PALAVRAS-CHAVE: Livros, leituras, período colonial.
ABSTRACT
This article aims to present a brief history of books and reading in the colonial period
(sixteenth century - XIX) and their influence in building the profile of the reader of this
period. For this work were privileged studies Araújo (1999), Birth and Barreto (2007).

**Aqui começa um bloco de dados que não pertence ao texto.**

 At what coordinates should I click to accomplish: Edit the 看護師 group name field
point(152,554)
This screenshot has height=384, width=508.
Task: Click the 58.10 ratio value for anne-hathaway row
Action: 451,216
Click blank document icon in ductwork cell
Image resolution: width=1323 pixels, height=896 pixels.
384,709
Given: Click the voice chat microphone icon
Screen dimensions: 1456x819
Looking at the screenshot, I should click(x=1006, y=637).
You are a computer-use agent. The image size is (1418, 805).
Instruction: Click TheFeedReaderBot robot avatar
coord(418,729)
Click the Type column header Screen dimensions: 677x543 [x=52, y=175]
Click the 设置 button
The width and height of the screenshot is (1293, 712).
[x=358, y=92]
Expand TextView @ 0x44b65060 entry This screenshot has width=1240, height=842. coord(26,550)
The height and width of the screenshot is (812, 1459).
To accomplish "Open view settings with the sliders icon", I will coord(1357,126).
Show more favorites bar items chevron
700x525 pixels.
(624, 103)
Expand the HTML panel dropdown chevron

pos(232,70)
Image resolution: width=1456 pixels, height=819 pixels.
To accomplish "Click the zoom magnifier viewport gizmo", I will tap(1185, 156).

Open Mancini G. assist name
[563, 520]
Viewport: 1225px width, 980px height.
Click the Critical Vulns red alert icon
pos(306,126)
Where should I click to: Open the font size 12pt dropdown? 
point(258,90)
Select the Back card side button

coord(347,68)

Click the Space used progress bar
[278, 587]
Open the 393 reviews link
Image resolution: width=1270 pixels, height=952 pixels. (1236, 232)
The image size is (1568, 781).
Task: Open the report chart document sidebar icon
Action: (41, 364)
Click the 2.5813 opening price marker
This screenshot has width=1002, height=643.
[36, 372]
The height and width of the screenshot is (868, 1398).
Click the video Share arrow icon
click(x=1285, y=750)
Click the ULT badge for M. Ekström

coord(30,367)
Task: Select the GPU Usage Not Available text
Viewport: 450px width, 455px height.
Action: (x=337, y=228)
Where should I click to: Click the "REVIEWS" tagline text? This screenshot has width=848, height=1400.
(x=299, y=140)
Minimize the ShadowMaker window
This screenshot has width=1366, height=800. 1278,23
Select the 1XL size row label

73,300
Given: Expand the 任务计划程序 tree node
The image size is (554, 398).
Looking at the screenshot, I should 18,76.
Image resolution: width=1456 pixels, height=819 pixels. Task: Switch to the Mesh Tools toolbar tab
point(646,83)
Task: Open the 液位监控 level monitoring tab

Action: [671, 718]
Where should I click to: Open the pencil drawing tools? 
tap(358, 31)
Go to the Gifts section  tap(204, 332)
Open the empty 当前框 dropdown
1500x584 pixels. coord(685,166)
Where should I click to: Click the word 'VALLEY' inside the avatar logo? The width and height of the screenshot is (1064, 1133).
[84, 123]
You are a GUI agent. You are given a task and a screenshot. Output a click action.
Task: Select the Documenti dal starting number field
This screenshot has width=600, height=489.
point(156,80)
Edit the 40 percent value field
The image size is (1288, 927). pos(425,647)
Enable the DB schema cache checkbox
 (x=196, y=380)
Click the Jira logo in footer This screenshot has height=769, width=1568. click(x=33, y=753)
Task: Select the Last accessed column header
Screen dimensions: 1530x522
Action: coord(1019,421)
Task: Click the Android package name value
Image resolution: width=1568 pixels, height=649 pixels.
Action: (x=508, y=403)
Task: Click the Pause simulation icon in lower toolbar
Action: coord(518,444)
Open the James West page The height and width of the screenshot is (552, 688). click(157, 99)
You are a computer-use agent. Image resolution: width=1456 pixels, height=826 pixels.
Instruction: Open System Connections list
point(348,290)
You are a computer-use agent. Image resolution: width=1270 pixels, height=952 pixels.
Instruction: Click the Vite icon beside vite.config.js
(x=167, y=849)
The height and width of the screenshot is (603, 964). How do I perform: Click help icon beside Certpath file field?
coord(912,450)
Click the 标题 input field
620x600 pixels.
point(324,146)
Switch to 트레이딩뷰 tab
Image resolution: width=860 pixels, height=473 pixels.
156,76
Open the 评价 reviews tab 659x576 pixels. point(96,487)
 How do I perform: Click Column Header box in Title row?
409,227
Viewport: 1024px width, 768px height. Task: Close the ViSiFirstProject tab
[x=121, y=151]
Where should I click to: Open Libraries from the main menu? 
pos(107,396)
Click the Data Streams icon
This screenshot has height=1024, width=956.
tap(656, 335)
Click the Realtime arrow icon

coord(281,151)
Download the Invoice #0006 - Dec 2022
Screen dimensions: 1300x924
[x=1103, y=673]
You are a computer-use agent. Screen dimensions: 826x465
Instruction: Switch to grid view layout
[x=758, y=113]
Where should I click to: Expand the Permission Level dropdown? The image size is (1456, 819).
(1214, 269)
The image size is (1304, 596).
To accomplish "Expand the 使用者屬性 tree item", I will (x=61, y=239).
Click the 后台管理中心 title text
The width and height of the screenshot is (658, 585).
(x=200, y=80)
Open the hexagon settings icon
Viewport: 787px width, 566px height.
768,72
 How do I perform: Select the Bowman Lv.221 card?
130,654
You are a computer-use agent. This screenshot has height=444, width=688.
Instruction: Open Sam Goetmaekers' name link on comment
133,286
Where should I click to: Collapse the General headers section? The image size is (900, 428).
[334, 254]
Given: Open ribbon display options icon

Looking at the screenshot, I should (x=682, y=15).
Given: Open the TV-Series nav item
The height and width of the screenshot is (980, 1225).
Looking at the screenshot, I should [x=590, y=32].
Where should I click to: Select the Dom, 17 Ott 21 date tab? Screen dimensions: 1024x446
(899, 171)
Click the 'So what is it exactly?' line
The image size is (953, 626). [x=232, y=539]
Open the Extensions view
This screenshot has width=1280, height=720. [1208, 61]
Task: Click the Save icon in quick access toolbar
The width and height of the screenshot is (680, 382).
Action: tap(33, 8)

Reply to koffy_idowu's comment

According to Carvalho (2001, apud BIRTH; Barreto, 2007) Brazil from the sixteenth,
seventeenth, eighteenth and nineteenth centuries were painted by historians
consolidating a view that this period were destitute of science, however, Araujo (1999,
p. 19) states that "the Brazilian, if not all read well or at least read. And read various and
very reasonably. "This study used the methodology of the literature search.
KEYWORDS: Books, readings, colonial
INTRODUÇÃO
Este texto tem o objetivo de investigar, de forma breve, as leituras e os livros no
período colonial, século XVI – XIX, e suas influências na construção do perfil do leitor
deste período. Para este trabalho foram privilegiados os estudos de Araújo (1999) e
1
Formação em Psicologia pela Universidade Tiradentes (2012). Mestranda em Educação pela
Universidade Tiradentes (2013-2014).
Nascimento e Barreto (2007) por serem historiadores que discutem este período a partir
de diferentes olhares.
De acordo com Carvalho (2001, apud NASCIMENTO; BARRETO, 2007) o
Brasil dos séculos XVI, XVII, XVIII e XIX foram pintados pelos historiadores
consolidando uma visão de que neste período estávamos indigentes de ciência em
função das tradições que herdamos dos jesuítas. No entanto, Araújo (1999, p. 19) afirma
que “o brasileiro, se não lia tudo ou bem, ao menos lia. E lia razoavelmente vário e
muito”. Sendo assim, este texto busca apresentar alguns aspectos políticos, sociais,
econômicos envolvidos no desenvolvimento da instrução da educação brasileira,
ressaltando a presença e circulação dos livros, e da leitura.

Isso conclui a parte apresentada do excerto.